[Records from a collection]
——
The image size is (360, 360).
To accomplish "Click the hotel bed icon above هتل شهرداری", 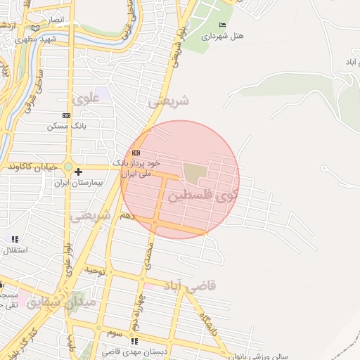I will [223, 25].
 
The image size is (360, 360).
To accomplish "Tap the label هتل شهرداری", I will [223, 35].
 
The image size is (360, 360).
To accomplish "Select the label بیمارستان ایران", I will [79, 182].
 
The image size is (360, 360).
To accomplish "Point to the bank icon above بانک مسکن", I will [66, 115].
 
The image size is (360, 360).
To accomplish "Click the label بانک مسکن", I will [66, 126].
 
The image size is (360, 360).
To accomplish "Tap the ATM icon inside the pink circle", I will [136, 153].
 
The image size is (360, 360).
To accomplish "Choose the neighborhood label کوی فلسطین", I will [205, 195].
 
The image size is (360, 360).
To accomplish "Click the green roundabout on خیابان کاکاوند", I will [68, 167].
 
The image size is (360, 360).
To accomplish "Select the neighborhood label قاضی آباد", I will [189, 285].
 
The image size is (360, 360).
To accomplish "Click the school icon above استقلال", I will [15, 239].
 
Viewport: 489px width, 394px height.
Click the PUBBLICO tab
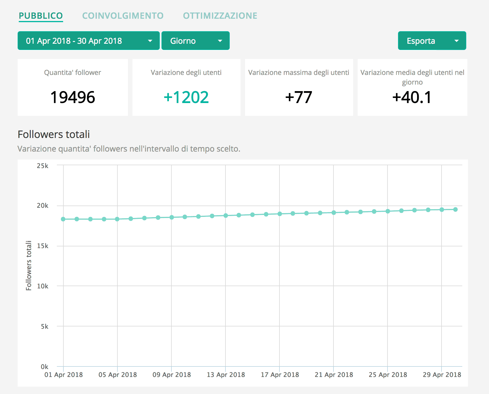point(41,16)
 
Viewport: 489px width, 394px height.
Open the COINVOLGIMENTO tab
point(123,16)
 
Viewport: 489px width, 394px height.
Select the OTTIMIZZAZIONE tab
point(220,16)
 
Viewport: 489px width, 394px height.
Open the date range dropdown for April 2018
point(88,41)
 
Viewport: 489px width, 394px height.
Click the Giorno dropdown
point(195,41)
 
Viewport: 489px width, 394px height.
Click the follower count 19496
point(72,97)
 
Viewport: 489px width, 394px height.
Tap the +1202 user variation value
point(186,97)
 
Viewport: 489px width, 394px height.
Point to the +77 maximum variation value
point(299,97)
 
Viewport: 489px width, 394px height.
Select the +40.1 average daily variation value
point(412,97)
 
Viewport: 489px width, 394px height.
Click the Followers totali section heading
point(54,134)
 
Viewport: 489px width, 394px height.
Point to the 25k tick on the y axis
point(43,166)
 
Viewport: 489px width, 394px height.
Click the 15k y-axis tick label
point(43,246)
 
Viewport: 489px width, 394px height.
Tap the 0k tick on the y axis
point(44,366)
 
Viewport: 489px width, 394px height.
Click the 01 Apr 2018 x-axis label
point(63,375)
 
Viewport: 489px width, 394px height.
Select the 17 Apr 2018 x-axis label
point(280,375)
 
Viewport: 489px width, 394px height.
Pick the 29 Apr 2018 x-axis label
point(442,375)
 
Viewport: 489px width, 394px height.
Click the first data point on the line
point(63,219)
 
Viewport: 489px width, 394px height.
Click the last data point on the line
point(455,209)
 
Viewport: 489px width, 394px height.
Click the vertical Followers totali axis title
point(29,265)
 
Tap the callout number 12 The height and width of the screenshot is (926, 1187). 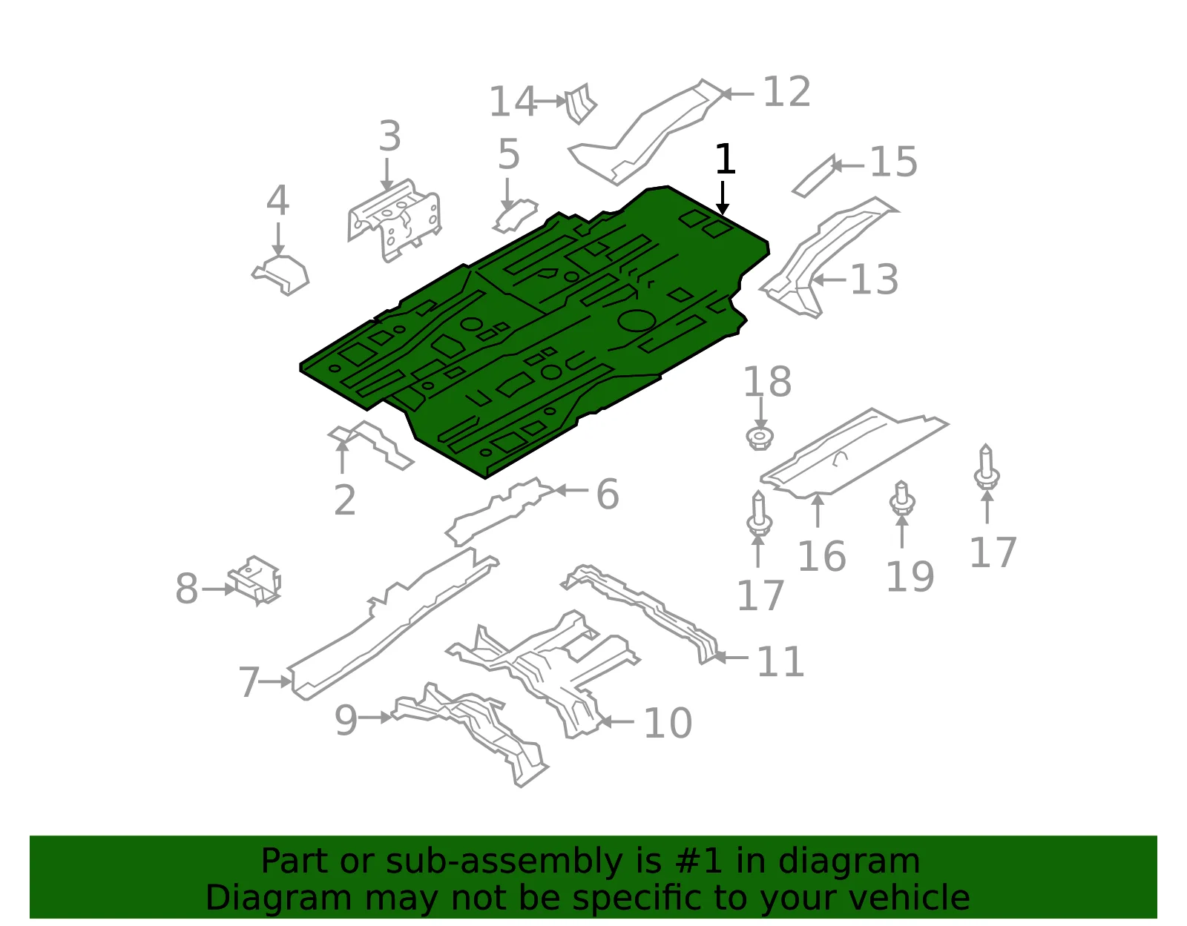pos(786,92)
——
_Instructions to follow_
Collect each line of the data above that contains the string "variation", and copy those lines in their original order.

_Solution to the exercise_
Tap the +1202 user variation value
Point to the +77 maximum variation value
Select the +40.1 average daily variation value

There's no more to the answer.